ROCKVILLE – Rockville Police charged three 17-year-old boys with second-degree assault of a 15-year-old during a high school protest in downtown Rockville Nov. 16 , police spokesperson Maj. Eric Over said.
Police reviewed additional video footage of the incident in order to identify the individuals involved and determine the charges, Over said. The case will be passed on to the family crimes division of Montgomery County Police.
“Family crimes division will get a copy of the report, and they’ll pull the videos,” Over said. “It could be a matter of weeks.”
Police identified one suspect the afternoon of the incident but couldn’t charge that person until all suspects had been identified and the investigation was complete, Over said.
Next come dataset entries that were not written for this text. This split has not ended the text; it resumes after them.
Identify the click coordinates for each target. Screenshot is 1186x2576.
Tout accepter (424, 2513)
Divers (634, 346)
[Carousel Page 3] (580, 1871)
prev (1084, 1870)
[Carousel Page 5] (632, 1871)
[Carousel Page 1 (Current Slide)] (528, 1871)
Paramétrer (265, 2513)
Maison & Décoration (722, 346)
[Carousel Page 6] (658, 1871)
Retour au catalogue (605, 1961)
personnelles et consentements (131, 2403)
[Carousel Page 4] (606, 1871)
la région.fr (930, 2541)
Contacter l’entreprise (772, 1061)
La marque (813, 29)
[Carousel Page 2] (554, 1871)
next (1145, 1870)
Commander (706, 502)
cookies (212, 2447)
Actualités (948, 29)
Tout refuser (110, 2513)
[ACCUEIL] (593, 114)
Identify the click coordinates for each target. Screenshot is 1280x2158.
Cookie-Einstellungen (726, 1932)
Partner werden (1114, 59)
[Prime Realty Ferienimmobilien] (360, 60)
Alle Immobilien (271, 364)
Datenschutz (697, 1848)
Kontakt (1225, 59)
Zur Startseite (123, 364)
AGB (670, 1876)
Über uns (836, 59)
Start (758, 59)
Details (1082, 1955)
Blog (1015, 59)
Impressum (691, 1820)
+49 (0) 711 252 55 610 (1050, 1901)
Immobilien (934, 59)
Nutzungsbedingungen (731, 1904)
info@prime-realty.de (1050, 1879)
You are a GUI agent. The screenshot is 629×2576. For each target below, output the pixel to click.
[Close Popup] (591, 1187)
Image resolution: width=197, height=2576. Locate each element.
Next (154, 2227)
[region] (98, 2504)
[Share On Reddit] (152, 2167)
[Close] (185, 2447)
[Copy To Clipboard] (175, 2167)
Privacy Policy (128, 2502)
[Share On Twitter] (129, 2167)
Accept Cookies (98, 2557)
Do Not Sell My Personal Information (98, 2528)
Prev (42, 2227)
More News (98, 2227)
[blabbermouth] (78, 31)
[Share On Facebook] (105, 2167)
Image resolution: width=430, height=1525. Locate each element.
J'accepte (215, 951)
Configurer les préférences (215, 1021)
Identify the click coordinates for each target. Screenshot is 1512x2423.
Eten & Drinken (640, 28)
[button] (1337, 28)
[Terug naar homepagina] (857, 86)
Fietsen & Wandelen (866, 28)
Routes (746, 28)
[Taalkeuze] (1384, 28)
Hundreds of students gathered in downtown Rockville the morning of Nov. 16 for a protest against the election of President-elect Donald Trump (R).
Police said a scuffle during the protest resulted in one student who supported the president-elect to suffer scratches and swelling.
According to police, the 15-year-old boy chanted “Build that wall! Build that wall!” The assailants then charged at the 15-year-old.
The first boy was wearing a “Make America Great Again” hat, police reported.
MCPS spokesperson Gboyinde Onijala said MCPS will discipline students involved in the incident based on the student code of conduct, once Rockville City Police concludes its investigation.
The MCPS superintendent said in a video posted on the MCPS website Thursday he expects students not to leave campus to protest but to remain in their classes, or else they may face disciplinary action.
“Our goal is to keep students safe, under adult supervision and engaged in the learning process,” MCPS Superintendent Jack Smith said. “It is for this reason that I am asking and expecting all students to remain in school and participate in the daily education program as intended.”
Smith said this week’s protests brought safety concerns pertaining to student activity off campus.
“While MCPS supports the right to assemble and respectfully express themselves, these demonstrations have unfortunately generated valid concerns regarding the security of students outside of our schools,” Smith said.
Students who continue to take part in protests outside school grounds will be disciplined according to the student code of conduct, Smith said.
MCPS spokesperson Gboyinde Onijala said all students should have received the video in an email.
Although the superintendent said he expects students to remain in class, at the Board of Education meeting Tuesday he offered other means of protest that could be part of learning.
“I know leaving school can be exciting and emotions are high but if you really want to do something, write letters. Send emails. Make telephone calls,” Smith said
“Whatever your position is on a new policy … make your points heard in a proactive, positive way so you can state what you want to see happen.”